AIP/ Society of Rheology History
The Society of Rheology
The year 2029 will be the 100th Anniversary of the founding of the Society of Rheology. In preparation for the centenary, I have been compiling precise and engaging biographies of past Bingham Medal winners to be uploaded to the Society of Rheology webpage, as well as to the Physics History Network on the American Institute of Physics (AIP) website. I have also been promoting higher engagement with the members of the Society through the use of social media via the Niels Bohr Library and Archives (NBLA) Facebook and Twitter. Studying the history of science allows us to learn about the great men and women in science and their accomplishments that moved the scientific community forward. This project will help preserve the history of the Society of Rheology for future generations of members.
I am a rising senior physics major with a studio art minor at Gettysburg College in Gettysburg, Pennsylvania. In past summers I have performed research in astrophysics at both Gettysburg College as an XSIG research fellow and at Texas A&M University through the NSF REU program. At Gettysburg, I used Python to analyze simulation data of galaxy cluster mergers to calculate velocity dispersion. When I was at Texas A&M, I studied the spectra of galaxies to determine stellar kinematics to help perform the calculation that determines the mass of black holes located at the center of that galaxy.
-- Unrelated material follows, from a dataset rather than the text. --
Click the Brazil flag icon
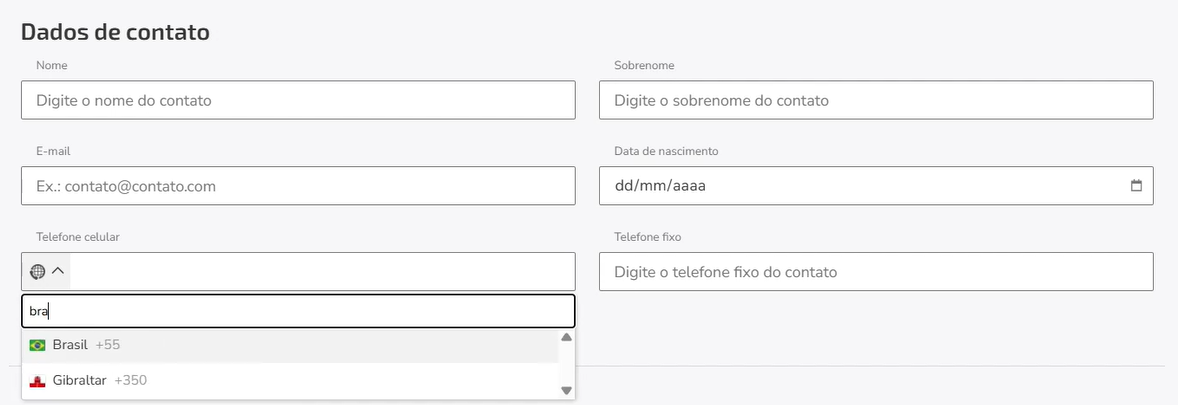 coord(37,345)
In the future, I would like to work in public outreach to help educate the public on scientific topics. On campus, I work as a lead mentor for the LEGO After School Activities Program for fourth through sixth grade girls where we get young girls involved and excited about science through LEGO robotics. I am also involved in our chapter of Society of Physics Students, where I have just been elected co-president, and am on the executive board for STEMinists, a group that supports and advocates for women in STEM fields while educating the public about women in STEM.